SEOUL – A North Korean woman who along with her family sought asylum at the Japanese Consulate General in Shenyang, China, last May still feels disappointment over the way officials at the mission handled the incident, which resulted in their seizure by Chinese police.
In a recent interview with Kyodo News, Li Son Hee, 27, said that when she rushed into the consulate on May 8, 2002, with her husband, Kim Guan Chol, 29, their 3-year-old daughter, his mother and his younger brother, she thought officials there would help them.
When two Japanese officials came out from the office, she said, “I thought they might help us” but they “did nothing but watch Chinese police drag us out.”
The seizure of the North Korean asylum seekers drew global attention. A video camera had captured images of two screaming women and a girl being wrestled to the ground by Chinese police officers at the gate of the Japanese compound and dragged out.

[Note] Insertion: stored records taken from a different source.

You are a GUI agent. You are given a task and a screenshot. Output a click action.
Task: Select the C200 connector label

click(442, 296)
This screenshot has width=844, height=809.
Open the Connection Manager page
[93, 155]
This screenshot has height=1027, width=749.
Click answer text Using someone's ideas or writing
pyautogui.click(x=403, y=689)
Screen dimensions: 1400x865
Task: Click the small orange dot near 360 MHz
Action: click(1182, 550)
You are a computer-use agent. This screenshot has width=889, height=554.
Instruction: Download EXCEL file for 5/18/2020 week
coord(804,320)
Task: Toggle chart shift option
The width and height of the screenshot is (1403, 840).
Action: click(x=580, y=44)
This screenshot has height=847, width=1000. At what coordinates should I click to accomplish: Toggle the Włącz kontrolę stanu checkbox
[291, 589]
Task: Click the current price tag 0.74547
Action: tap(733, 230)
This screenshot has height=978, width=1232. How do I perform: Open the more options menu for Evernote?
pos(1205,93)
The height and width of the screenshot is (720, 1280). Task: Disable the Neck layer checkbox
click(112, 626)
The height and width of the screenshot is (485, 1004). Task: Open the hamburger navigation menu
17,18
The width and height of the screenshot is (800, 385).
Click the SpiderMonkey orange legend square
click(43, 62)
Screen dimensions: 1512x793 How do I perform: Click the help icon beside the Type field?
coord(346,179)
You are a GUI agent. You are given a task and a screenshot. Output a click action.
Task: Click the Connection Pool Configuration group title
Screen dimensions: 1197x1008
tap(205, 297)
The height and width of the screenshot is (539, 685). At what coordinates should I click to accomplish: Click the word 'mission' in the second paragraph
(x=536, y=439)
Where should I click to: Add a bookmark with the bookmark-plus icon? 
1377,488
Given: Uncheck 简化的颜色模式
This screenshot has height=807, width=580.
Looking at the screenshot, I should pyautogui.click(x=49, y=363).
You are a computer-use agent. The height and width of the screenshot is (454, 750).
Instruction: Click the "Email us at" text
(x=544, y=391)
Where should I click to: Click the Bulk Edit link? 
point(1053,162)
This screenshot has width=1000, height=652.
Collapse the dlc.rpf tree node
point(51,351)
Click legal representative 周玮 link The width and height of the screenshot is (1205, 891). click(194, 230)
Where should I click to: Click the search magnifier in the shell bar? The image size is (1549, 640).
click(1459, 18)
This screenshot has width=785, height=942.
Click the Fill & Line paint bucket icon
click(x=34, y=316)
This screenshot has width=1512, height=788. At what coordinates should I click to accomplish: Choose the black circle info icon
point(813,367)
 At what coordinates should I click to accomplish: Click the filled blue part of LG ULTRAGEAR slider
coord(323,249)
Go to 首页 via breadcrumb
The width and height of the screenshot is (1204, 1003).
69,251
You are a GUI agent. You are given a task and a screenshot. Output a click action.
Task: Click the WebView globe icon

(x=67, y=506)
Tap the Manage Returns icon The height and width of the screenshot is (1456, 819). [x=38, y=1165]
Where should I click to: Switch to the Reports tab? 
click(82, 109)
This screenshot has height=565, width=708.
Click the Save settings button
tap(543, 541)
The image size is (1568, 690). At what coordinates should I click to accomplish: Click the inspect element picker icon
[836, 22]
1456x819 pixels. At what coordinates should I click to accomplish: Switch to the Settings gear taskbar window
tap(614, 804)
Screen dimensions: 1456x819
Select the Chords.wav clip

The husband and his brother slipped past the police and rushed to the visa section inside the compound, but were eventually apprehended there by Chinese police.
Li said her husband and his brother told her that consular officials made phone calls to discuss how to cope with the incident. She said she finds it hard to imagine that the Chinese police “ignored” the Japanese officials and detained the men on their own.
All five family members were held for around two weeks after the incident before being allowed to leave China. They arrived in South Korea last May 23.
The couple and their daughter now live in South Cholla Province, while his mother and his brother live in Seoul.
Li said they have found it difficult to adapt to life in South Korea, citing “discrimination.”
They live on a monthly income of about 1.05 million won (100,000 yen) — 800,000 won from the government plus 250,000 won she earns from cleaning apartment houses. Her husband studies at a vocational school.
The North Koreans are managing to make ends meet, and Li expressed optimism they will eventually be able to overcome their current difficulties.
On the subject of North Koreans who have fled their country and are in hiding in China, Li said she hopes the Chinese government will recognize them as refugees. It is easier for North Koreans to adapt to life in China than in South Korea because China still is a socialist country, she said.